Ezra Klein says that Mitt Romney's plan for Medicare—essentially, Paul Ryan's plan to end it and cut people checks, but now with a newly invented ability to use those checks to opt back
into the traditional system in some manner (it's unclear just how much the checks will or won't cover, since none of those numbers have yet been specified)—has perhaps some
unintentional side effects:
[I]t could, for Republicans, lead in an awkward direction. If Romney is elected and he manages to pass his plan and repeal the Affordable Care Act, the pressure to open the revamped, semi-privatized Medicare program up to younger and younger Americans will be immense. Romney forswears any intention of doing anything like this, of course. His plan actually calls for raising the Medicare retirement age. But with 50 million Americans uninsured and cost growth in private insurance options routinely outpacing cost growth in the Medicare program, something will eventually need to be done for the rest of the country. And Medicare will now look a lot like what Democrats originally wanted the Affordable Care Act to look like. Plus, it will have the GOP's stamp of approval on it, and there will be no questions about its constitutional legitimacy.

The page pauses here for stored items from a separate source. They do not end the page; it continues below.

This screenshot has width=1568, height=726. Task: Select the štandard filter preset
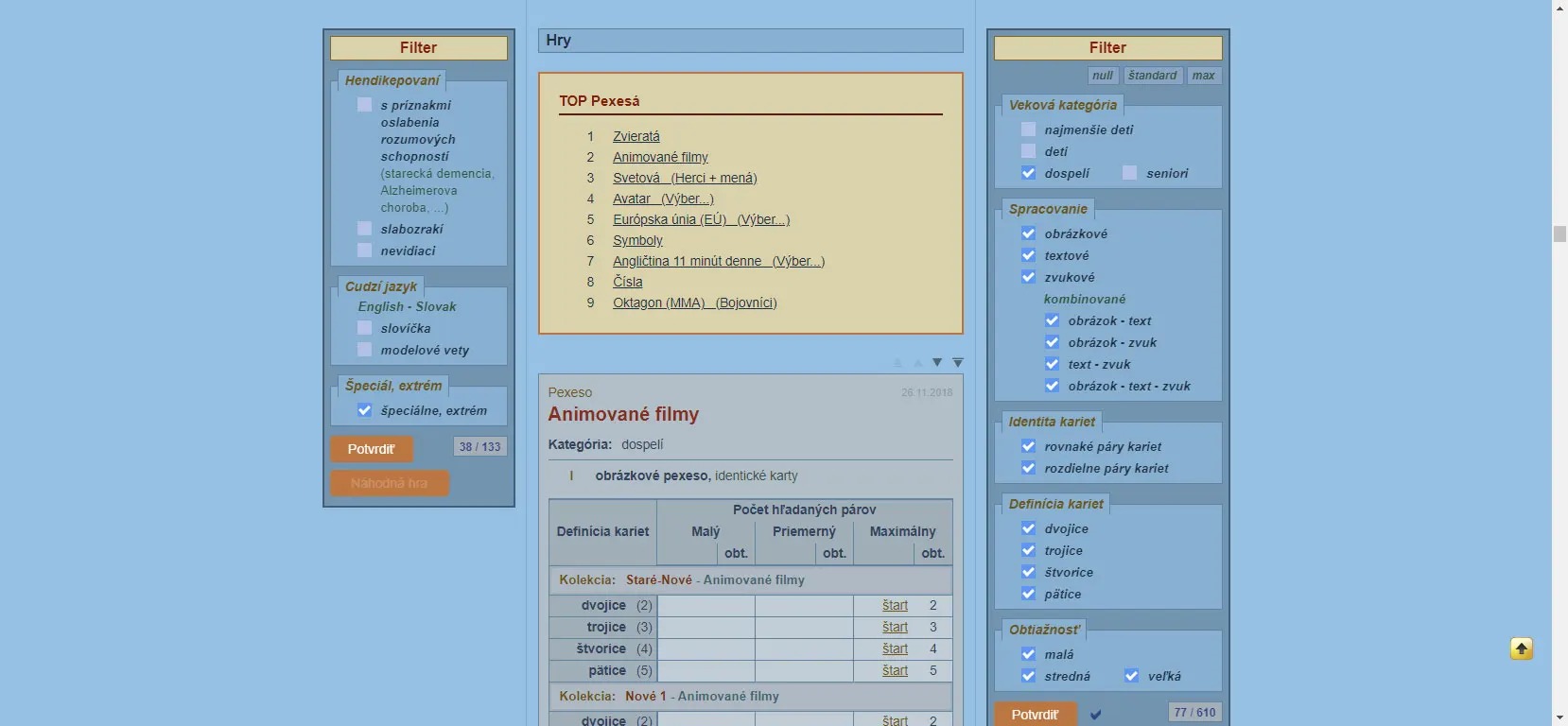(x=1152, y=76)
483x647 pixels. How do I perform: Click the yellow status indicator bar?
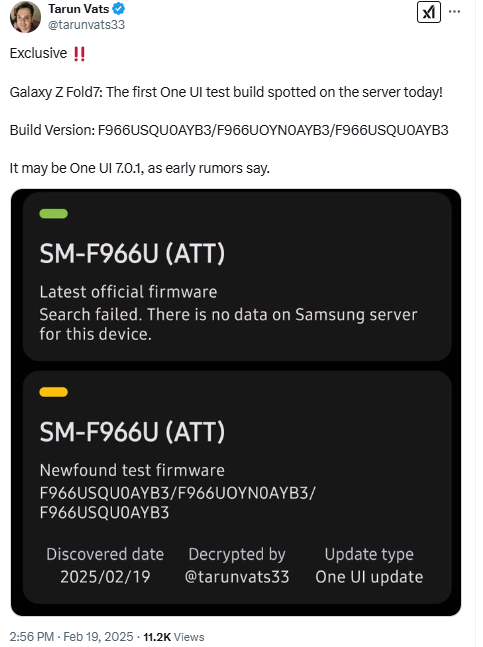click(54, 392)
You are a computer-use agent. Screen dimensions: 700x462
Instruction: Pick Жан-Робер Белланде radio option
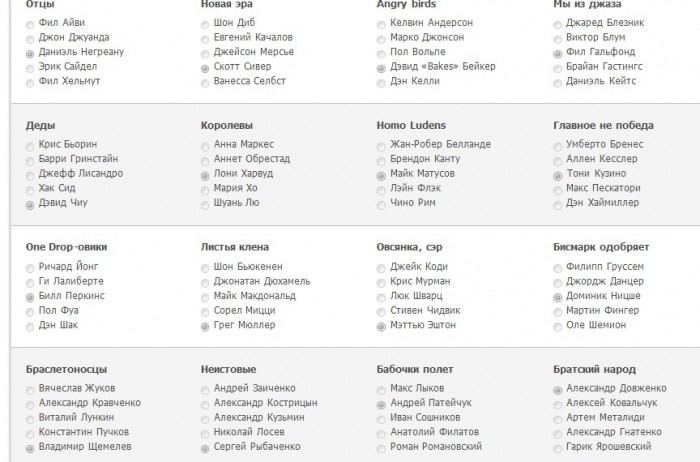pos(381,145)
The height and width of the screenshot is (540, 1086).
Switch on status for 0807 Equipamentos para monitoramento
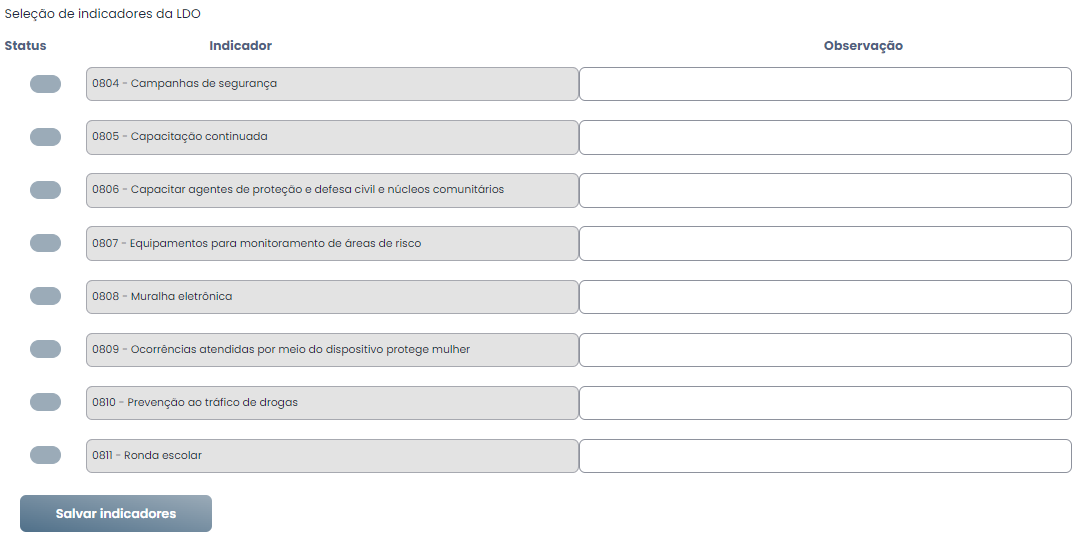pos(45,243)
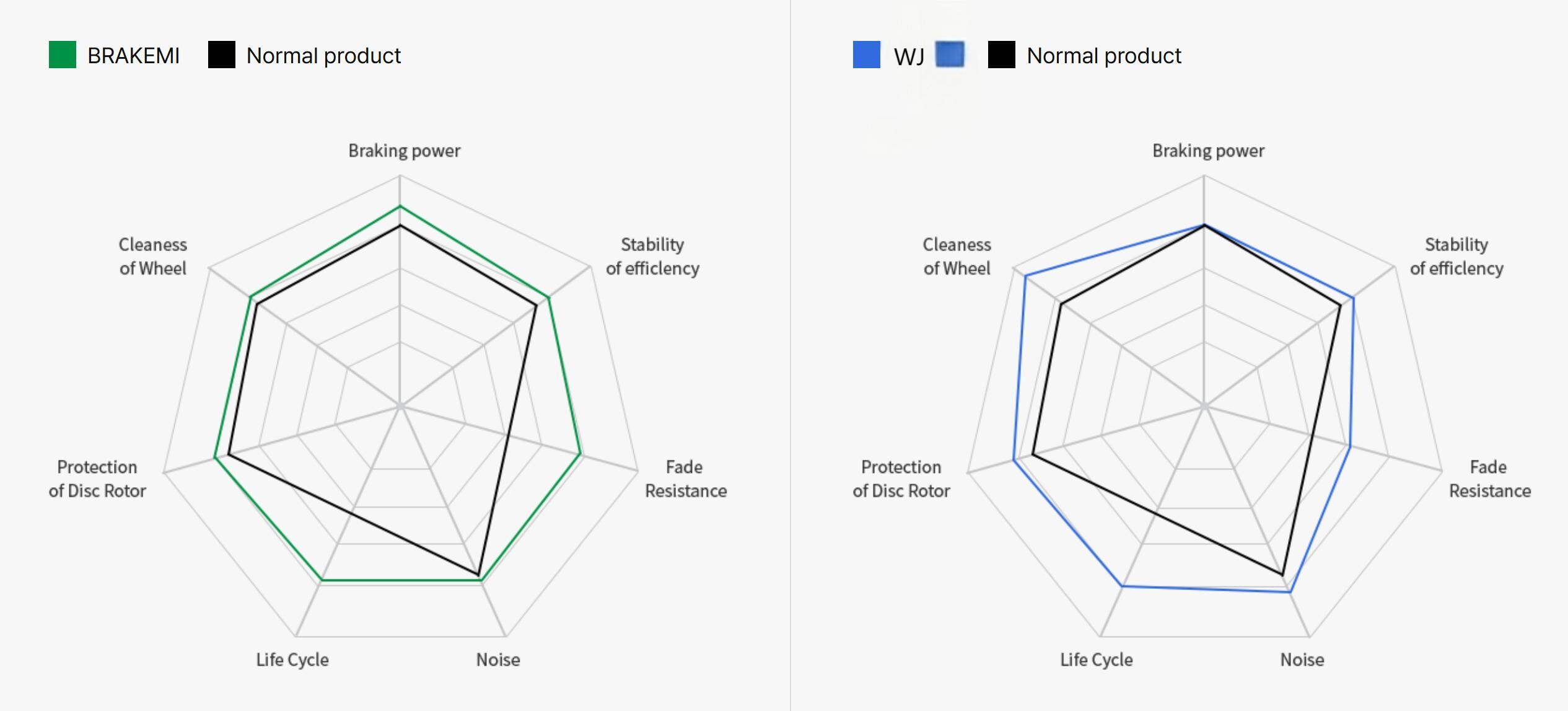Select the WJ legend label
The image size is (1568, 711).
pos(909,56)
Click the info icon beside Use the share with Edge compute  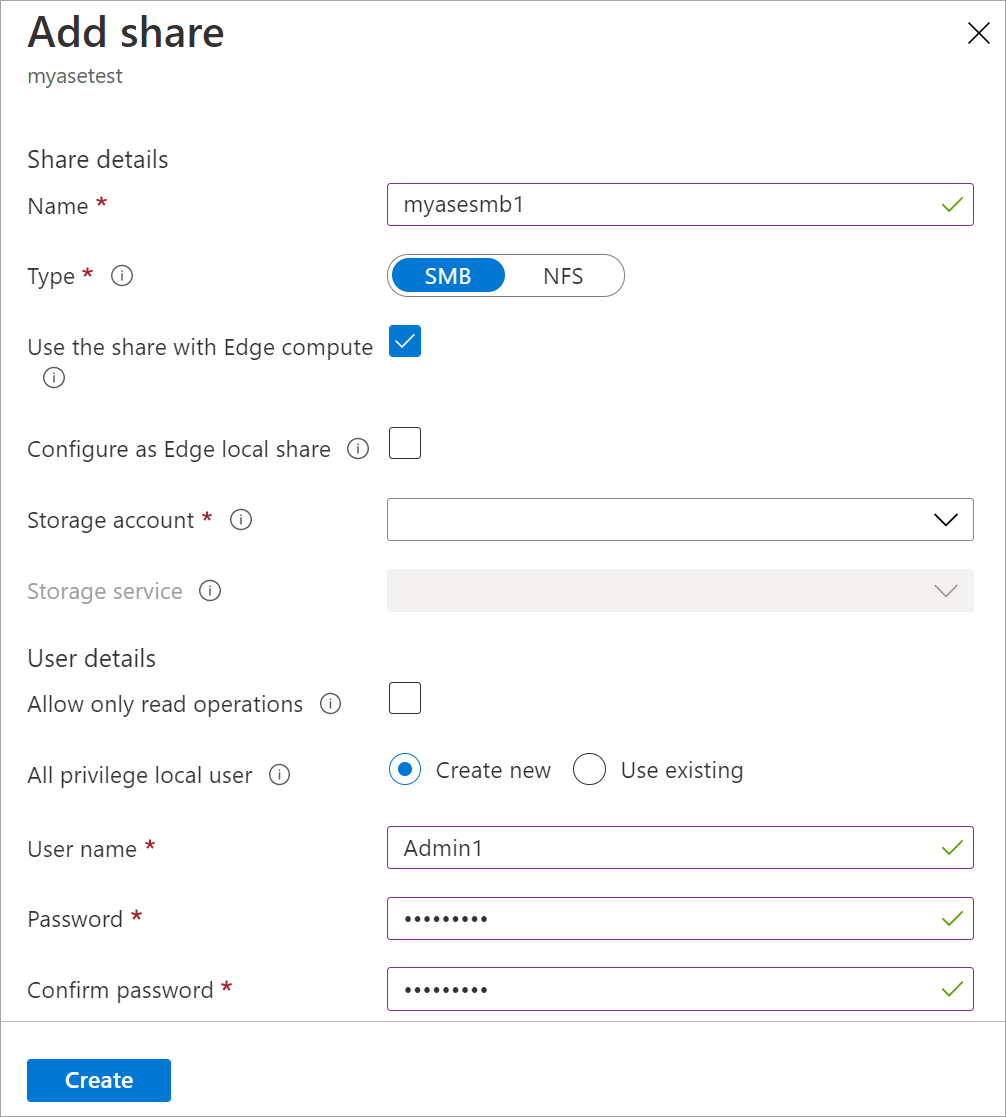coord(53,378)
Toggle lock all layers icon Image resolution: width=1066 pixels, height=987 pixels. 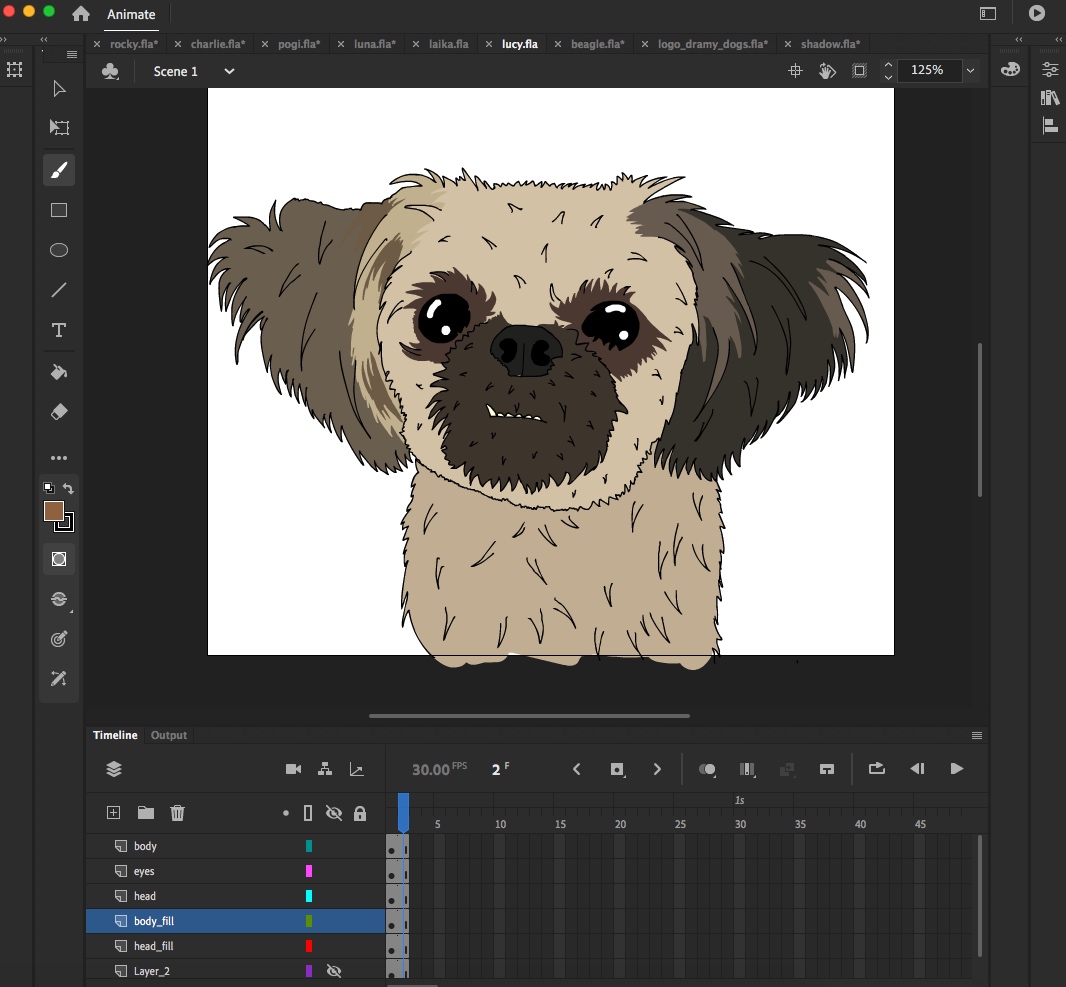tap(360, 813)
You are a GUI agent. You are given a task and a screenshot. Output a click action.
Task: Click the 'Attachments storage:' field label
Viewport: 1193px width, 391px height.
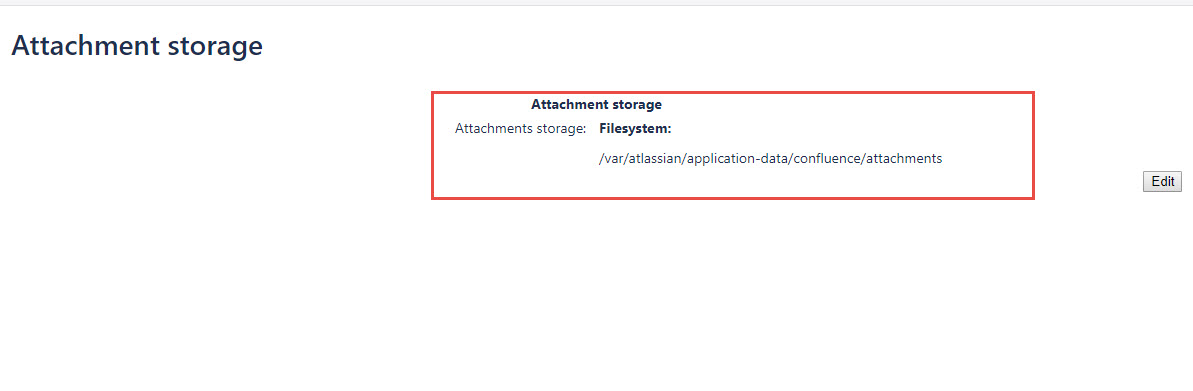[520, 129]
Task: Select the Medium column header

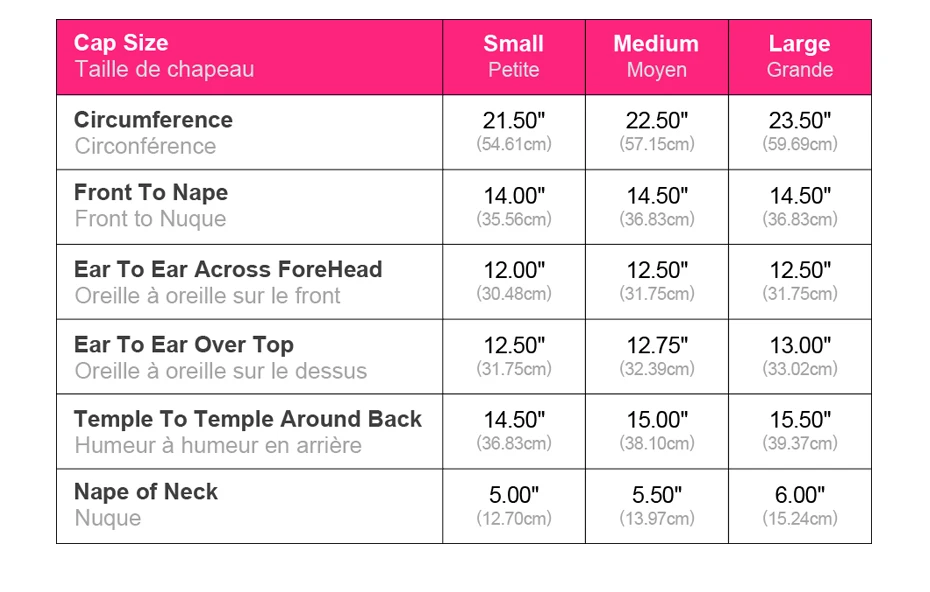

Hmm. Color me skeptical on this one: I think Republicans will find it rather easy to resist opening up Medicare to more Americans, just as they have been all along. I don't see semi-privatization as being an avenue toward future expansion of the program, but it's fairly easy to see it as an avenue toward ending the program entirely.
Here's the difficulty I have:
That's always been the great secret of the Ryan plan. In proposing that we could dramatically cut costs simply by forcing seniors to choose private options on competitive exchanges, it affirmed one of the ACA's central efforts at cost containment. Bowing to the unpopularity of that plan, Romney has now backed up to proposing we could dramatically cut costs by forcing seniors to choose between public and private insurance options on competitive exchanges -- an even more liberal approach to cost containment.
See, I don't think the Ryan plan was ever a serious proposal to cut health care costs for seniors. It was a plan for transferring more health care costs onto seniors, yes, but all the suppositions that this would somehow result in lower total medical costs were presumed either as general free-market hand-waving or, more plausibly, under the assumption that seniors who could not afford their medical care would simply go without it. That self-rationing would probably reduce overall health care bills as elderly Americans, well, died sooner, but the Ryan plan was specifically about making sure the government paid less for health care. It didn't address how that would magically translate into the free market fairies not gouging seniors.
It was always presumed, though never spoken, that private companies would be providing less health care per dollar than the current government provides. Medicare is, compared to private insurance, more efficiently administered (yes, government can do certain things right) and, after all, that's how you achieve "cost containment", especially in a for-profit system: you avoid paying money back out.
Romney is all for privatization or semi-privatization, but took an essential lesson from the Ryan proposal. Namely, that people hated it. Oh, how they hated it. So the Romney proposal is a sop to all those who specifically do not want their Medicare put in the hands of private companies. We'll keep the old system intact for everyone who might prefer that.
But will the cost remain the same? Will those government checks cover that cost, or will Medicare be a "premium" option? Surely, there would need to be some incentive for seniors to choose the more complex privatized option, and heaven knows private companies won't be providing better services. The only way for Romney's plan to work is if seniors have a financial incentive to choose the private option over Medicare.
That, in turn, leads to the age-old problem of selection. If healthier seniors want to save a few bucks by choosing a private insurance option that provides significantly crappier services, but for a reduced fee, then the government program will be filled primarily with sicker, more expensive individuals. (Seniors could, for example, choose a private option until they really needed some bit of care that the private companies refused, then go back to Medicare, presumably without penalty.) There will also be a great number of seniors who simply will not be able to get any private health insurance, regardless of cost, because of preexisting conditions. For them, Medicare will remain the only option.
Suddenly, then, the Medicare numbers in future years start looking much worse. Look how much money we're losing! It's a total failure—clearly, this is evidence that the private sector needs to be put in charge of all of the rest of those seniors, too!
Medicare privatization is predicated on the notion of out of sight, out of mind. If we can cut Americans a check, after promising them a certain level of care in exchange for their tax dollars, then we can wash our hands of them: whether they get adequate care on the open market is no longer a government concern. Yes, it would probably lead to increased poverty, decreased ability to pay for care, premature death and the like, but hey: free market, suckers.
It is far easier to envision that future than it is to imagine a scenario in which Republicans, smarting from the fact that their privatized solution is hemorrhaging money and primarily collecting the sickest and most uninsurable Americans, suddenly reverse their positions and open the program up to more of the population. The goal here is simply an ideological one to privatize another essential government function, with the added bonus of turning it into a for-profit center for Wall Street and the insurance companies. Whether it would actually work out in practice is, as with previous attempts to privatize Social Security, not a consideration.